For every record here, output an exact copy.

Data supplied section start

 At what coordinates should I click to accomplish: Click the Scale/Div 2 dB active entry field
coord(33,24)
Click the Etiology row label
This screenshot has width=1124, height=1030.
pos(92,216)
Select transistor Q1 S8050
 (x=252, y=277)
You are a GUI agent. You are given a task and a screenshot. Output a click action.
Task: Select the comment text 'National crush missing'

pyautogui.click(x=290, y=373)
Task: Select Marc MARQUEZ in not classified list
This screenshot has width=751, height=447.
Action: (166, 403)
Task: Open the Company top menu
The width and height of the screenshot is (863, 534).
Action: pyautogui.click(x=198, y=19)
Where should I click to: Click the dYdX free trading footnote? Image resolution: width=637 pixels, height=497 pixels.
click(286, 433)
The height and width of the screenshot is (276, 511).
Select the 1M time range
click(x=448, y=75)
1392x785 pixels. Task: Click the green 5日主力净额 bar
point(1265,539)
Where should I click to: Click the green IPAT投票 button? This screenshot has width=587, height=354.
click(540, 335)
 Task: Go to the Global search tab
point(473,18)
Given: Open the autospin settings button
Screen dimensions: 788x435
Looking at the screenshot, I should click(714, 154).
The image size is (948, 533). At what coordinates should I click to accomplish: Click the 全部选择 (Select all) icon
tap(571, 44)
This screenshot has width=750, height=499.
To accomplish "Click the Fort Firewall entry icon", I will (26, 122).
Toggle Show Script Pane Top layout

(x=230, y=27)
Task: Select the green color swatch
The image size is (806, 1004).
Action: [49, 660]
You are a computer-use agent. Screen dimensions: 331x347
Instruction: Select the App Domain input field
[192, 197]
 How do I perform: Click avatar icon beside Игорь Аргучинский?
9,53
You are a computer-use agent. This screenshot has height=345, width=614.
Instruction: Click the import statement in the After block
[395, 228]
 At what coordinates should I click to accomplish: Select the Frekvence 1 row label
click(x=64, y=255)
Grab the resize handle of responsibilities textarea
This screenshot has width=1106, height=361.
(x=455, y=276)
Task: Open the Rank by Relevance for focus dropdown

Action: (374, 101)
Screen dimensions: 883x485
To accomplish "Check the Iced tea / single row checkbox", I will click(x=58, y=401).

Data supplied section end

**Response to the task**
 At what coordinates should I click to accomplish: Click the Scale/Div 2 dB active entry field
coord(33,24)
Click the Etiology row label
This screenshot has width=1124, height=1030.
pos(92,216)
Select transistor Q1 S8050
 (x=252, y=277)
You are a GUI agent. You are given a task and a screenshot. Output a click action.
Task: Select the comment text 'National crush missing'

pyautogui.click(x=290, y=373)
Task: Select Marc MARQUEZ in not classified list
This screenshot has width=751, height=447.
Action: (166, 403)
Task: Open the Company top menu
The width and height of the screenshot is (863, 534).
Action: pyautogui.click(x=198, y=19)
Where should I click to: Click the dYdX free trading footnote? Image resolution: width=637 pixels, height=497 pixels.
click(286, 433)
The height and width of the screenshot is (276, 511).
Select the 1M time range
click(x=448, y=75)
1392x785 pixels. Task: Click the green 5日主力净额 bar
point(1265,539)
Where should I click to: Click the green IPAT投票 button? This screenshot has width=587, height=354.
click(540, 335)
 Task: Go to the Global search tab
point(473,18)
Given: Open the autospin settings button
Screen dimensions: 788x435
Looking at the screenshot, I should click(714, 154).
The image size is (948, 533). At what coordinates should I click to accomplish: Click the 全部选择 (Select all) icon
tap(571, 44)
This screenshot has width=750, height=499.
To accomplish "Click the Fort Firewall entry icon", I will (26, 122).
Toggle Show Script Pane Top layout

(x=230, y=27)
Task: Select the green color swatch
The image size is (806, 1004).
Action: [49, 660]
You are a computer-use agent. Screen dimensions: 331x347
Instruction: Select the App Domain input field
[192, 197]
 How do I perform: Click avatar icon beside Игорь Аргучинский?
9,53
You are a computer-use agent. This screenshot has height=345, width=614.
Instruction: Click the import statement in the After block
[395, 228]
 At what coordinates should I click to accomplish: Select the Frekvence 1 row label
click(x=64, y=255)
Grab the resize handle of responsibilities textarea
This screenshot has width=1106, height=361.
(x=455, y=276)
Task: Open the Rank by Relevance for focus dropdown

Action: (374, 101)
Screen dimensions: 883x485
To accomplish "Check the Iced tea / single row checkbox", I will click(x=58, y=401).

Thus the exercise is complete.